→ **ZIEL DER AUFGABE**:
Geben Sie die Zeilen der folgenden Auflistung vollständig als JSON-Liste von Zeichenketten wieder, je Zeile eine Zeichenkette. Leerzeilen werden dabei ausgelassen.

++++ BEREITGESTELLTE ANGABEN

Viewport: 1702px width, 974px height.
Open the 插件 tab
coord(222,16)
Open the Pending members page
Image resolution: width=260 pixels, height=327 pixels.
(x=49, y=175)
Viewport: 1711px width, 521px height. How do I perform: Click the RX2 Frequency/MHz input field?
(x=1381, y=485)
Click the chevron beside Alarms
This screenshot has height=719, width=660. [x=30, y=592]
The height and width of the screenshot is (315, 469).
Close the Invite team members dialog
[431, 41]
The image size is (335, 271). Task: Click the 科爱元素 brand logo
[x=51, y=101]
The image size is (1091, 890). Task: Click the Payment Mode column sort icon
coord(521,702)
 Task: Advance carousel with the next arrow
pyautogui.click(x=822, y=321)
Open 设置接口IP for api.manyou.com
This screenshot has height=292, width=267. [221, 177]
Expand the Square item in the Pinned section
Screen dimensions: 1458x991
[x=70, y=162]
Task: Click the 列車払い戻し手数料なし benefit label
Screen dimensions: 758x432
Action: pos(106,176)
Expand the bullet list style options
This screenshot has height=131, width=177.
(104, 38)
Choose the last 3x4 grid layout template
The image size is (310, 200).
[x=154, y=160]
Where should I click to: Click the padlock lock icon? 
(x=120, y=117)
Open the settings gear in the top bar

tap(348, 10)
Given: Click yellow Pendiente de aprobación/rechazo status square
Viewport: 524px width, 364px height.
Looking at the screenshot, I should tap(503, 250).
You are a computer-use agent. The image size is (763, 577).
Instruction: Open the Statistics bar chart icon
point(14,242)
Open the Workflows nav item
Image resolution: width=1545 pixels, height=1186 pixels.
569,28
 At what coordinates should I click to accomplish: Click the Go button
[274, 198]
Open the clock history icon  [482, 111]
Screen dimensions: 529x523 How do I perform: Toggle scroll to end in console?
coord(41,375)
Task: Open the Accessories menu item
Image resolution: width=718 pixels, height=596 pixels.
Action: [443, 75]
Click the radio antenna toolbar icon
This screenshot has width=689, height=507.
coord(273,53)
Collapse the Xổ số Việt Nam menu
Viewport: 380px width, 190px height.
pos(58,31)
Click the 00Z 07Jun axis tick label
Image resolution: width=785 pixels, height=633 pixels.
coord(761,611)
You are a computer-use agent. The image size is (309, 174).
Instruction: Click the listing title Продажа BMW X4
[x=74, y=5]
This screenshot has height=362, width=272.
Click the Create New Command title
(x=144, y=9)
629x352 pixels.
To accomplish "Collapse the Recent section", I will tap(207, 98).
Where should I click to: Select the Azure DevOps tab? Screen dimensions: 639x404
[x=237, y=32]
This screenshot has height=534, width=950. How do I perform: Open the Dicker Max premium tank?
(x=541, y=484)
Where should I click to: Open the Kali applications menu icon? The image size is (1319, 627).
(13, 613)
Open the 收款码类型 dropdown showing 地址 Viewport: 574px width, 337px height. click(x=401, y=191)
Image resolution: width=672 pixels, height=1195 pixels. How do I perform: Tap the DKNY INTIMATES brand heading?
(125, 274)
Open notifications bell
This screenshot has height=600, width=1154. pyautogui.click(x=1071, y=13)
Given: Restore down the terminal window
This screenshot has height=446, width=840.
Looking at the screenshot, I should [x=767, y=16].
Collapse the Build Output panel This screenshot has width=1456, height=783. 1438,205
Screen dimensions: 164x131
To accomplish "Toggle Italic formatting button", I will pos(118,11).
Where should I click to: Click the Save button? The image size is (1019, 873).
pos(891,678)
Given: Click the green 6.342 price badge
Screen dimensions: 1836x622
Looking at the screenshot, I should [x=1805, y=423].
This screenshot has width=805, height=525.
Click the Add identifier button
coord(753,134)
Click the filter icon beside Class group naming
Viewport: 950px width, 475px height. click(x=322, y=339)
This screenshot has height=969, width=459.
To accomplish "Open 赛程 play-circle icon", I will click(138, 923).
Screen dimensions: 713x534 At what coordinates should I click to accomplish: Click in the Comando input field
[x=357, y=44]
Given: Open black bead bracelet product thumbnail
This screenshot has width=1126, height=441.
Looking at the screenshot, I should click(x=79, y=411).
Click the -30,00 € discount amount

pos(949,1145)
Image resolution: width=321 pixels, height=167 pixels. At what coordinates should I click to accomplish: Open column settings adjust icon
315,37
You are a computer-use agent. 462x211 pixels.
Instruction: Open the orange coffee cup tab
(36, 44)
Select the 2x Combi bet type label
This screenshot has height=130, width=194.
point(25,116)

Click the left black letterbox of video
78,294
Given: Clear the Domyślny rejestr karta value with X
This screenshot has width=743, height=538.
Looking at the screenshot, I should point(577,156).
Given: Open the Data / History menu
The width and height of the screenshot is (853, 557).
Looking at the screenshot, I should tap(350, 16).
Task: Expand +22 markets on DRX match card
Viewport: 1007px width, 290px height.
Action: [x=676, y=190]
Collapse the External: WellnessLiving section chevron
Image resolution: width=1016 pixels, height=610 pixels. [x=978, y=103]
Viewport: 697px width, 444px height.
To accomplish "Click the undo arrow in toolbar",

++++++++

→ **ANTWORT ZUR AUFGABE**:
[
  "Viewport: 1702px width, 974px height.",
  "Open the 插件 tab",
  "coord(222,16)",
  "Open the Pending members page",
  "Image resolution: width=260 pixels, height=327 pixels.",
  "(x=49, y=175)",
  "Viewport: 1711px width, 521px height. How do I perform: Click the RX2 Frequency/MHz input field?",
  "(x=1381, y=485)",
  "Click the chevron beside Alarms",
  "This screenshot has height=719, width=660. [x=30, y=592]",
  "The height and width of the screenshot is (315, 469).",
  "Close the Invite team members dialog",
  "[431, 41]",
  "The image size is (335, 271). Task: Click the 科爱元素 brand logo",
  "[x=51, y=101]",
  "The image size is (1091, 890). Task: Click the Payment Mode column sort icon",
  "coord(521,702)",
  " Task: Advance carousel with the next arrow",
  "pyautogui.click(x=822, y=321)",
  "Open 设置接口IP for api.manyou.com",
  "This screenshot has height=292, width=267. [221, 177]",
  "Expand the Square item in the Pinned section",
  "Screen dimensions: 1458x991",
  "[x=70, y=162]",
  "Task: Click the 列車払い戻し手数料なし benefit label",
  "Screen dimensions: 758x432",
  "Action: pos(106,176)",
  "Expand the bullet list style options",
  "This screenshot has height=131, width=177.",
  "(104, 38)",
  "Choose the last 3x4 grid layout template",
  "The image size is (310, 200).",
  "[x=154, y=160]",
  "Where should I click to: Click the padlock lock icon? ",
  "(x=120, y=117)",
  "Open the settings gear in the top bar",
  "tap(348, 10)",
  "Given: Click yellow Pendiente de aprobación/rechazo status square",
  "Viewport: 524px width, 364px height.",
  "Looking at the screenshot, I should tap(503, 250).",
  "You are a computer-use agent. The image size is (763, 577).",
  "Instruction: Open the Statistics bar chart icon",
  "point(14,242)",
  "Open the Workflows nav item",
  "Image resolution: width=1545 pixels, height=1186 pixels.",
  "569,28",
  " At what coordinates should I click to accomplish: Click the Go button",
  "[274, 198]",
  "Open the clock history icon  [482, 111]",
  "Screen dimensions: 529x523 How do I perform: Toggle scroll to end in console?",
  "coord(41,375)",
  "Task: Open the Accessories menu item",
  "Image resolution: width=718 pixels, height=596 pixels.",
  "Action: [443, 75]",
  "Click the radio antenna toolbar icon",
  "This screenshot has width=689, height=507.",
  "coord(273,53)",
  "Collapse the Xổ số Việt Nam menu",
  "Viewport: 380px width, 190px height.",
  "pos(58,31)",
  "Click the 00Z 07Jun axis tick label",
  "Image resolution: width=785 pixels, height=633 pixels.",
  "coord(761,611)",
  "You are a computer-use agent. The image size is (309, 174).",
  "Instruction: Click the listing title Продажа BMW X4",
  "[x=74, y=5]",
  "This screenshot has height=362, width=272.",
  "Click the Create New Command title",
  "(x=144, y=9)",
  "629x352 pixels.",
  "To accomplish \"Collapse the Recent section\", I will tap(207, 98).",
  "Where should I click to: Select the Azure DevOps tab? Screen dimensions: 639x404",
  "[x=237, y=32]",
  "This screenshot has height=534, width=950. How do I perform: Open the Dicker Max premium tank?",
  "(x=541, y=484)",
  "Where should I click to: Open the Kali applications menu icon? The image size is (1319, 627).",
  "(13, 613)",
  "Open the 收款码类型 dropdown showing 地址 Viewport: 574px width, 337px height. click(x=401, y=191)",
  "Image resolution: width=672 pixels, height=1195 pixels. How do I perform: Tap the DKNY INTIMATES brand heading?",
  "(125, 274)",
  "Open notifications bell",
  "This screenshot has height=600, width=1154. pyautogui.click(x=1071, y=13)",
  "Given: Restore down the terminal window",
  "This screenshot has height=446, width=840.",
  "Looking at the screenshot, I should [x=767, y=16].",
  "Collapse the Build Output panel This screenshot has width=1456, height=783. 1438,205",
  "Screen dimensions: 164x131",
  "To accomplish \"Toggle Italic formatting button\", I will pos(118,11).",
  "Where should I click to: Click the Save button? The image size is (1019, 873).",
  "pos(891,678)",
  "Given: Click the green 6.342 price badge",
  "Screen dimensions: 1836x622",
  "Looking at the screenshot, I should [x=1805, y=423].",
  "This screenshot has width=805, height=525.",
  "Click the Add identifier button",
  "coord(753,134)",
  "Click the filter icon beside Class group naming",
  "Viewport: 950px width, 475px height. click(x=322, y=339)",
  "This screenshot has height=969, width=459.",
  "To accomplish \"Open 赛程 play-circle icon\", I will click(138, 923).",
  "Screen dimensions: 713x534 At what coordinates should I click to accomplish: Click in the Comando input field",
  "[x=357, y=44]",
  "Given: Open black bead bracelet product thumbnail",
  "This screenshot has width=1126, height=441.",
  "Looking at the screenshot, I should click(x=79, y=411).",
  "Click the -30,00 € discount amount",
  "pos(949,1145)",
  "Image resolution: width=321 pixels, height=167 pixels. At what coordinates should I click to accomplish: Open column settings adjust icon",
  "315,37",
  "You are a computer-use agent. 462x211 pixels.",
  "Instruction: Open the orange coffee cup tab",
  "(36, 44)",
  "Select the 2x Combi bet type label",
  "This screenshot has height=130, width=194.",
  "point(25,116)",
  "Click the left black letterbox of video",
  "78,294",
  "Given: Clear the Domyślny rejestr karta value with X",
  "This screenshot has width=743, height=538.",
  "Looking at the screenshot, I should point(577,156).",
  "Given: Open the Data / History menu",
  "The width and height of the screenshot is (853, 557).",
  "Looking at the screenshot, I should tap(350, 16).",
  "Task: Expand +22 markets on DRX match card",
  "Viewport: 1007px width, 290px height.",
  "Action: [x=676, y=190]",
  "Collapse the External: WellnessLiving section chevron",
  "Image resolution: width=1016 pixels, height=610 pixels. [x=978, y=103]",
  "Viewport: 697px width, 444px height.",
  "To accomplish \"Click the undo arrow in toolbar\","
]